
  4. edwards on February 14th, 2018 10:05 pm

    Psychologists and other experts do NOT call it ‘suicide’ if the patient is terminally ill.

    There are ;medical professionals’ who are willing to provide the means to end one’s life.
    It’s up to the terminal patient to decide IF he wants to do it. Many don’t.

  5. Sue McKeown on February 23rd, 2018 4:26 pm

    edwards,
    We don’t need to endorse a societal method for premature death with medical assistance. Experts who support this don’t consider it suicide. Equally qualified experts who oppose it consider it suicide. There are plenty on both sides. In states and Canadian provinces where it is legal, many physicians, hospitals, hospices, and long-term care centers oppose it on religious and/or moral grounds and refuse to participate in it.

  6. Sharon on July 25th, 2018 8:55 pm

    I am for euthanasia. It’s not a difficult decision when a person has a terminal illness… but try to consider a person with either a crippling disease or multiple immune system disorders… like myself.

    I remember when I first got Crohn’s disease and it had not yet been diagnosed. The pain was so bad… and as my body was diminishing in front of my parents who did not know how to help their 23 year old daughter, I prayed daily to end it. My doctors then (HMO docs) refused to help me.

    After 6 to 7 agonizing months, my parents took me to a hospital outside my insurance plan and found me a doctor who cared and diagnosed me. Fine… I could live with this as long as I had meds.

    2 years later I hemorrhaged and had Emergency surgery. Still dealing with pain. And thanks to the steroids and messing myself often … 25 with no hope of a boyfriend, husband or children.

    By the time I was in my 40s I was having excessive problems. I learned to live alone and with the pain. And the idea of my multiple tumors (that I still have), the hysterectomy I was getting ready for and still no kids made me more depressed. And yes I thought again of ending that life. (I tried once unsuccessfully)

    Within the year I had been diagnosed with Asthma, Lupus, Sjogrens Syndrome, Reynouds phenomenon, fibromyalgia, Sarcoidosis and a few other things I cant even think of. And I’m anaemic and I get pneumonia every other year… even with the shot.

DATA TO EXAMINE ▸
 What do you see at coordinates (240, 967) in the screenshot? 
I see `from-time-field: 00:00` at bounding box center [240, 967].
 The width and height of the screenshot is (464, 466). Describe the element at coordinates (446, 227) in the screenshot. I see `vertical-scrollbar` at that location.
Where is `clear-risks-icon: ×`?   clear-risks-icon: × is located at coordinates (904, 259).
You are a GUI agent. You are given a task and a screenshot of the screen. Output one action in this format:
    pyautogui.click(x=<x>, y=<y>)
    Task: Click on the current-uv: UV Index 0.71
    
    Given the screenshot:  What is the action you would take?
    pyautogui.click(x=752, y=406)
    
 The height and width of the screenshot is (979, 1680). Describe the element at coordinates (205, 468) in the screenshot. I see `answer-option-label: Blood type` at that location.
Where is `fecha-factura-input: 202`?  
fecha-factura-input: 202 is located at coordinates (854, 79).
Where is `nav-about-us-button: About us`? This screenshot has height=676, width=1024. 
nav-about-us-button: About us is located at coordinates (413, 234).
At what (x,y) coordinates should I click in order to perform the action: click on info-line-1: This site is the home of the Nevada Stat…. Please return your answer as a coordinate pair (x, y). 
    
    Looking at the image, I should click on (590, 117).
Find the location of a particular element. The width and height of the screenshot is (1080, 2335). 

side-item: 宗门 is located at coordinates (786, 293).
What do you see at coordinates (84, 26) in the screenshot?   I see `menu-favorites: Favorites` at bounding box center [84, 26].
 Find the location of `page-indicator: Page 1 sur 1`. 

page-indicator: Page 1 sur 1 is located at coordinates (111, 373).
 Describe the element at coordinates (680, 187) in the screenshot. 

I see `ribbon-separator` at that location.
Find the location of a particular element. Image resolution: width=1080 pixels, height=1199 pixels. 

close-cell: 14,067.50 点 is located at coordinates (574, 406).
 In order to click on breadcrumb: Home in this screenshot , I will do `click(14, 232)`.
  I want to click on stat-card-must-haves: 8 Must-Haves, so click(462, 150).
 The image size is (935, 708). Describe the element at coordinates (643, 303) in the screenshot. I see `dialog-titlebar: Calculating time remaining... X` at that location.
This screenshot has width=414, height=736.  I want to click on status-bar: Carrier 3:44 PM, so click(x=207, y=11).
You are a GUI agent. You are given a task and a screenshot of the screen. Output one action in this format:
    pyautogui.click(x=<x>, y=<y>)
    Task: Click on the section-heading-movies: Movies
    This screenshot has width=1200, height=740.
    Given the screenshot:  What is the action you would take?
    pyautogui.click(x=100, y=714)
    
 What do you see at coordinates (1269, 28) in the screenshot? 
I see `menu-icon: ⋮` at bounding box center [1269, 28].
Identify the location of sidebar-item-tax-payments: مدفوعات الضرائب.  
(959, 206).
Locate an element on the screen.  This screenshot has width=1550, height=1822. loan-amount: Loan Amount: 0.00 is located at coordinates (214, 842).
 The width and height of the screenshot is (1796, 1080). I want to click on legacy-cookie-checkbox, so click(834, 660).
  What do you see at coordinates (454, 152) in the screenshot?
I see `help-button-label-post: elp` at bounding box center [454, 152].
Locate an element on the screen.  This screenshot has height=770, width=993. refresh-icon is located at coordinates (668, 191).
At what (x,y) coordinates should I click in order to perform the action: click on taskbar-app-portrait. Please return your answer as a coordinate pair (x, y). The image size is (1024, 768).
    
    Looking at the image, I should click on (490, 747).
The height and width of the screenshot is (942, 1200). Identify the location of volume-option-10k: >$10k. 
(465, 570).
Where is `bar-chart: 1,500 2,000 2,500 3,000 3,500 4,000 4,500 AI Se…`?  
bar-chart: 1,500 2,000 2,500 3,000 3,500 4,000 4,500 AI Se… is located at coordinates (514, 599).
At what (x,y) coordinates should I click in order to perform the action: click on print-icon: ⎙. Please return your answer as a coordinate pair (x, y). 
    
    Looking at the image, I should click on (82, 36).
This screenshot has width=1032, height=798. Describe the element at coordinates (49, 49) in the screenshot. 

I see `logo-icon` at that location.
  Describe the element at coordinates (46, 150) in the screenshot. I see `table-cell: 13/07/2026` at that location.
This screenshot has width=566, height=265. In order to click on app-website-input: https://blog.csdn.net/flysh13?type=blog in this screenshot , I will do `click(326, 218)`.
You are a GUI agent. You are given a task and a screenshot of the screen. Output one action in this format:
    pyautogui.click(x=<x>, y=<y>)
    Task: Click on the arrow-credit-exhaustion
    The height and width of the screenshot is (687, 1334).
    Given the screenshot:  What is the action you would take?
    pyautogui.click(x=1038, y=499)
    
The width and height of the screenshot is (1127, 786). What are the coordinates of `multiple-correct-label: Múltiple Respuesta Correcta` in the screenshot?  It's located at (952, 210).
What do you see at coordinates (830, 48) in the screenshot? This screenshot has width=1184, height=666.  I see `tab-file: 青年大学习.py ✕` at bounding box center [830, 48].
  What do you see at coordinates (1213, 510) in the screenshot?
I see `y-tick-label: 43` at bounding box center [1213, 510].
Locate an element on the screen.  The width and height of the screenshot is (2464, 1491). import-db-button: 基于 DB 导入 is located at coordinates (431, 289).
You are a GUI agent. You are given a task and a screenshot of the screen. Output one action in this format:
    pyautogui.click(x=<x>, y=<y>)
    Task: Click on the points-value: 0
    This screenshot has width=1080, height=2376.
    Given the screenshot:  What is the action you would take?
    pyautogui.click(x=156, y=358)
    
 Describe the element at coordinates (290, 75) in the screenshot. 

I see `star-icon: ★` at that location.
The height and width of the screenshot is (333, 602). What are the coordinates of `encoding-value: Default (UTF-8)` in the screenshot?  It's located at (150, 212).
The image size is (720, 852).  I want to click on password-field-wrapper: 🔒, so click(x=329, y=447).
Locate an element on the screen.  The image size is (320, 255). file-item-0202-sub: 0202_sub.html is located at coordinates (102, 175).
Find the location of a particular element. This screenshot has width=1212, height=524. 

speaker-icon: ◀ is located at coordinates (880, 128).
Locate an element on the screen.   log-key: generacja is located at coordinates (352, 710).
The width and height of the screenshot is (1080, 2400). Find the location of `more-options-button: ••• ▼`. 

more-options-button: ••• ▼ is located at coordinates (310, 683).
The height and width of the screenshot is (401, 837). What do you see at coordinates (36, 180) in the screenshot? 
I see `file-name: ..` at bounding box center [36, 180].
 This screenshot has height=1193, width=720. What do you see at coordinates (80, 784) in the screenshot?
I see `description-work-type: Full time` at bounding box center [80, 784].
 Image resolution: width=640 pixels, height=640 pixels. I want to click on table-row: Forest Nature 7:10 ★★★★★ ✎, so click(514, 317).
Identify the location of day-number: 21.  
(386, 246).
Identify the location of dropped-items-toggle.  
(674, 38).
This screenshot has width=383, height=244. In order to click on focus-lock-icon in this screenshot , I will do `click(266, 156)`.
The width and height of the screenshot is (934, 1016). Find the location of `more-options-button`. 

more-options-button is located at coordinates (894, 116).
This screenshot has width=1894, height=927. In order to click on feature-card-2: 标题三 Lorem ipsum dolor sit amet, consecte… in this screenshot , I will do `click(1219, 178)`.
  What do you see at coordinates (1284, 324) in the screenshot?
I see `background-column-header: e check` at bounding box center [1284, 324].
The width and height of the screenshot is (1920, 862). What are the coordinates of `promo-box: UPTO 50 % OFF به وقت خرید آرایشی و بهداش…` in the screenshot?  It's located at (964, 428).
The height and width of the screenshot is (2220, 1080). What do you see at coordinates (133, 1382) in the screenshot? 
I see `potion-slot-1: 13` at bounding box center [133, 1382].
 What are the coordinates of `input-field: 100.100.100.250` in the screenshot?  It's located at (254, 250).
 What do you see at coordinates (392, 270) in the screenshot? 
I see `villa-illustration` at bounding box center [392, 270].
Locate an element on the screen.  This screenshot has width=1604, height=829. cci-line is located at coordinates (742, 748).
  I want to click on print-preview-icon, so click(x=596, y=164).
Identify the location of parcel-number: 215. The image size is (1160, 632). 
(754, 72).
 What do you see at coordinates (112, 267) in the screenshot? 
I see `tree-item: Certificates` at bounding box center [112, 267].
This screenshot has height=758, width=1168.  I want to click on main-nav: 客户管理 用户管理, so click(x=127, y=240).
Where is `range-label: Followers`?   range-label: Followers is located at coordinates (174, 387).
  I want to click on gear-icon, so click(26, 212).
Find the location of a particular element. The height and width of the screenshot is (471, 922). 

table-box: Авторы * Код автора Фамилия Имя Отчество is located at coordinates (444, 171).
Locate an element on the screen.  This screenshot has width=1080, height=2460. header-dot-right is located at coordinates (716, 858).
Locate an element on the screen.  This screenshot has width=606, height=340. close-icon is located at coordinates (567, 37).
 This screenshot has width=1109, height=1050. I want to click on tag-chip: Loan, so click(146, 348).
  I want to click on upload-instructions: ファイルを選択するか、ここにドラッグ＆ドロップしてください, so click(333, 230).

TASKS TO COMPLETE ▸
**1)** Do the following statements agree with the euthanasia comments? Answer yes or no for each and quote the deciding words.
(a) Sue McKeown says there are many experts on each side of the question.
(b) Sharon's HMO doctors helped during the months before diagnosis.
(c) Sharon had emergency surgery two years after the diagnosis.
**2)** In the euthanasia comments, which disease did Sharon get first?
**3)** Please reproduce the part of the euthanasia comments between "6. Sharon on" and "to help me.", inclusive.

ANSWERS GIVEN ▸
**1)**
(a) Yes: "There are plenty on both sides."
(b) No: "My doctors then (HMO docs) refused to help me."
(c) Yes: "2 years later I hemorrhaged and had Emergency surgery."

**2)** Crohn's disease.

**3)**
6. Sharon on July 25th, 2018 8:55 pm

    I am for euthanasia. It’s not a difficult decision when a person has a terminal illness… but try to consider a person with either a crippling disease or multiple immune system disorders… like myself.

    I remember when I first got Crohn’s disease and it had not yet been diagnosed. The pain was so bad… and as my body was diminishing in front of my parents who did not know how to help their 23 year old daughter, I prayed daily to end it. My doctors then (HMO docs) refused to help me.